**What you should do**
Render the listing as a Markdown table with the columns "No." and "Text", starting with the line that contains "Task: Open the 25" and going on through the line that contains "point(29,8)", both included. Give each line its own row with a running number, and leave out blank lines.
☆ ☆ ☆ ☆ ☆ ☆ ☆
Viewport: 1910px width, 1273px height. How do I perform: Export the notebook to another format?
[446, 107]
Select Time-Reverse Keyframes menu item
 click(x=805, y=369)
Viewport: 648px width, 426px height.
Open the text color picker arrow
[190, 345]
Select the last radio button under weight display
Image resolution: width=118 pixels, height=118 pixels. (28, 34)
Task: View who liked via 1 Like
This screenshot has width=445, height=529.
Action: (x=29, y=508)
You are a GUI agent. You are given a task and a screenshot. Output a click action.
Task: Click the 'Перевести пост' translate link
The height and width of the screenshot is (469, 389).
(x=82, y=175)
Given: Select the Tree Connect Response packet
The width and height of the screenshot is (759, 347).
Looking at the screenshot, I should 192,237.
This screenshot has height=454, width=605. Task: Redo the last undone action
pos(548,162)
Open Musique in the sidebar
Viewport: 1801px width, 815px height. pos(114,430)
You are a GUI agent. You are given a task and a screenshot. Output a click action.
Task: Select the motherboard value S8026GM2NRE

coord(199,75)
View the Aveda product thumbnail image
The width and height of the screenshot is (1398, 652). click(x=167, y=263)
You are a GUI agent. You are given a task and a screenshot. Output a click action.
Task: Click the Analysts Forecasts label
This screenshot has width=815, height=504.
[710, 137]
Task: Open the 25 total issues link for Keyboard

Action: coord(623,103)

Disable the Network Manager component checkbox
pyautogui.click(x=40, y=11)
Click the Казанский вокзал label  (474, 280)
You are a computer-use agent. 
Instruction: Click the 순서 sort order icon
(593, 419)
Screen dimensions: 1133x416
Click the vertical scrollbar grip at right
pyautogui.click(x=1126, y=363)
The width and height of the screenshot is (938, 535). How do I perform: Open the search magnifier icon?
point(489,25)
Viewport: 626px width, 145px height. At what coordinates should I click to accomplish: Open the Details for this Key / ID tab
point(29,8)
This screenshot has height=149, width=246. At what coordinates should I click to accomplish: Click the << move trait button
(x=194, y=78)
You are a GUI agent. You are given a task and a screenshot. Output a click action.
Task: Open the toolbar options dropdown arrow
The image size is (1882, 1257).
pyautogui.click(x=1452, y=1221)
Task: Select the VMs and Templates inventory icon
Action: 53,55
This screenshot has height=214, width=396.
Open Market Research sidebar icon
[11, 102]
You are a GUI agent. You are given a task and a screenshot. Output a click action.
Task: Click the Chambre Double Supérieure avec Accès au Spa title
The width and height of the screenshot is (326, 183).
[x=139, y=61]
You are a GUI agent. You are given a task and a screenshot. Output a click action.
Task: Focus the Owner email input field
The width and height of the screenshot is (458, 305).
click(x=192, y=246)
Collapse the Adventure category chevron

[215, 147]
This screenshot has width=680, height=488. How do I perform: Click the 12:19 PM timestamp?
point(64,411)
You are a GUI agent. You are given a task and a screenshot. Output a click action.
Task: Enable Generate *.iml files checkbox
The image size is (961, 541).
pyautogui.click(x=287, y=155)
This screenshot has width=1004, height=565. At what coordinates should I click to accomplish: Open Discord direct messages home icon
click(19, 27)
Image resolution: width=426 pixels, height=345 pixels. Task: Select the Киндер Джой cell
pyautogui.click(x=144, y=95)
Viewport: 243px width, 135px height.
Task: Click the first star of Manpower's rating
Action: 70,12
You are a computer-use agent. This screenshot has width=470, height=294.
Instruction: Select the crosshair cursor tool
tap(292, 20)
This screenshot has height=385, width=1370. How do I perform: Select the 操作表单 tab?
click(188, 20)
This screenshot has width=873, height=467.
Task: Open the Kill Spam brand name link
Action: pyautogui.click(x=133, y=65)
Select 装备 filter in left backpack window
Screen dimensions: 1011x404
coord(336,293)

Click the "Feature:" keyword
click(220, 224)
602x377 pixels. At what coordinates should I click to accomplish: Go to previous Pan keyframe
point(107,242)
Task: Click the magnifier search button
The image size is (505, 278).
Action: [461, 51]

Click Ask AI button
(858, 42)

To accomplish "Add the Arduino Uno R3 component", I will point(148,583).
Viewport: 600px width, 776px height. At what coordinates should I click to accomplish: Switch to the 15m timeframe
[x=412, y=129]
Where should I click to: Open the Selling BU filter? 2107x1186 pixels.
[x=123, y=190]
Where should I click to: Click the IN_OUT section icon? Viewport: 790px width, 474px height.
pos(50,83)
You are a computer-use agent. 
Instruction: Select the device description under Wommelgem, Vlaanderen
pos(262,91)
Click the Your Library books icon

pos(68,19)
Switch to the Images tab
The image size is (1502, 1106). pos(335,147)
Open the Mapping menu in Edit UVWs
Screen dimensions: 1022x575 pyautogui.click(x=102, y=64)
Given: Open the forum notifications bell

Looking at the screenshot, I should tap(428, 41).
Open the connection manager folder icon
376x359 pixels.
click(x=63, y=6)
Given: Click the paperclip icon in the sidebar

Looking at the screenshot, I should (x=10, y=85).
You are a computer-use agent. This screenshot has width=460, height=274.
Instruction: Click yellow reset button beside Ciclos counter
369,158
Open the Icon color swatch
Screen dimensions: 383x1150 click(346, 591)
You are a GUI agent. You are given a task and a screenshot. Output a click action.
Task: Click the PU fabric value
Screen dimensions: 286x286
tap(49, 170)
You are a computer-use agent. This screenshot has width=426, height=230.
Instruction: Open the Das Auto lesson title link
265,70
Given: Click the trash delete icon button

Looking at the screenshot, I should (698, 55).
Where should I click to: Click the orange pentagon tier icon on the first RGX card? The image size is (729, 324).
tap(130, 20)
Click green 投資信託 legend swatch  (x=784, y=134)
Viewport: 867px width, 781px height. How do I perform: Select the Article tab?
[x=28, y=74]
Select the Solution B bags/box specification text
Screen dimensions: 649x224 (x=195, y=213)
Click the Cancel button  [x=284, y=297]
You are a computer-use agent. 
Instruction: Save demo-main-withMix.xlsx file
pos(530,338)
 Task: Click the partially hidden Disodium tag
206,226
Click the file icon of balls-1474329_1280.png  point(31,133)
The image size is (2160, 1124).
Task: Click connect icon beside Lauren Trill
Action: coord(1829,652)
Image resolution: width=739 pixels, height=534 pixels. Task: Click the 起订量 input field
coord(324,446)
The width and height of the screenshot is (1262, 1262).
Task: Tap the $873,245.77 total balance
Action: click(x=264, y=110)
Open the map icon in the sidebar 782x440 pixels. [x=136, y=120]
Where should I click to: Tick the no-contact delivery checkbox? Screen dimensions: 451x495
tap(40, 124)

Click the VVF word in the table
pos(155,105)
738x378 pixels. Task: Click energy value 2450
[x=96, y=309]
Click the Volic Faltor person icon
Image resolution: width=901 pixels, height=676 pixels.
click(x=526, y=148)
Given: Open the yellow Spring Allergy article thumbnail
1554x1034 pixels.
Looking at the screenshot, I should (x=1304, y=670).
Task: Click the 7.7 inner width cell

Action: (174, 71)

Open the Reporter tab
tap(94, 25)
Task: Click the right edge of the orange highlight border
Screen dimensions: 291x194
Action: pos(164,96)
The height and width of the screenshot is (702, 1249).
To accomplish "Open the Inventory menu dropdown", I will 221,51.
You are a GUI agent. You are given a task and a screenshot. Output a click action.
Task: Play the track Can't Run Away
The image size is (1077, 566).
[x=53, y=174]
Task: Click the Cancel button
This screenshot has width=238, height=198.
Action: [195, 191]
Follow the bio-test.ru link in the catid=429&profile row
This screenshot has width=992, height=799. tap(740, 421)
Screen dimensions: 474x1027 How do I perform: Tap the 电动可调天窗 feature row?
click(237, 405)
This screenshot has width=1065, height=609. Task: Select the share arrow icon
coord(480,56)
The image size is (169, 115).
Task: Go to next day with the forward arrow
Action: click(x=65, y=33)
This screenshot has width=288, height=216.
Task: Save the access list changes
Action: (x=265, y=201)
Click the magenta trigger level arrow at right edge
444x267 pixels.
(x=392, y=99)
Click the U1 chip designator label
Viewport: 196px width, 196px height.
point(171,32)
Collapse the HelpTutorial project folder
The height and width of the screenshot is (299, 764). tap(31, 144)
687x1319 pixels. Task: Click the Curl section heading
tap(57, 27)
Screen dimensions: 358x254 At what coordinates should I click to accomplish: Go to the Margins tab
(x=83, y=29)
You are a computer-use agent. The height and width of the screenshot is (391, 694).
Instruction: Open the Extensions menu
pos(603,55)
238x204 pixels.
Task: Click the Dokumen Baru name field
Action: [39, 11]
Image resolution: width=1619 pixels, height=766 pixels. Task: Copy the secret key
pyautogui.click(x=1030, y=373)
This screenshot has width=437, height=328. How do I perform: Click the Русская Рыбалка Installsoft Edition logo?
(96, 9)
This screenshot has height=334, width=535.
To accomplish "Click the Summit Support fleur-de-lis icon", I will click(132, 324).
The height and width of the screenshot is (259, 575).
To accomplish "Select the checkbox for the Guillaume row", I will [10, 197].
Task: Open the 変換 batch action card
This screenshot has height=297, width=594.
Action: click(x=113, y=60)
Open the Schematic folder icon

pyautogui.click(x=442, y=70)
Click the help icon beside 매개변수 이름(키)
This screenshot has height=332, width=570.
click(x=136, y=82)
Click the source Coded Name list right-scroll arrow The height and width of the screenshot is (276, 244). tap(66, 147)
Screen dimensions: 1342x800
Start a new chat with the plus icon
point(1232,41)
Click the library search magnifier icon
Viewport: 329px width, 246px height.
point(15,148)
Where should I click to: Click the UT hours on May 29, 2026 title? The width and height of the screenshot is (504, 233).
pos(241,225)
☆ ☆ ☆ ☆ ☆ ☆ ☆
**Response to the exercise**
| No. | Text |
|---|---|
| 1 | Task: Open the 25 total issues link for Keyboard |
| 2 | Action: coord(623,103) |
| 3 | Disable the Network Manager component checkbox |
| 4 | pyautogui.click(x=40, y=11) |
| 5 | Click the Казанский вокзал label  (474, 280) |
| 6 | You are a computer-use agent.  |
| 7 | Instruction: Click the 순서 sort order icon |
| 8 | (593, 419) |
| 9 | Screen dimensions: 1133x416 |
| 10 | Click the vertical scrollbar grip at right |
| 11 | pyautogui.click(x=1126, y=363) |
| 12 | The width and height of the screenshot is (938, 535). How do I perform: Open the search magnifier icon? |
| 13 | point(489,25) |
| 14 | Viewport: 626px width, 145px height. At what coordinates should I click to accomplish: Open the Details for this Key / ID tab |
| 15 | point(29,8) |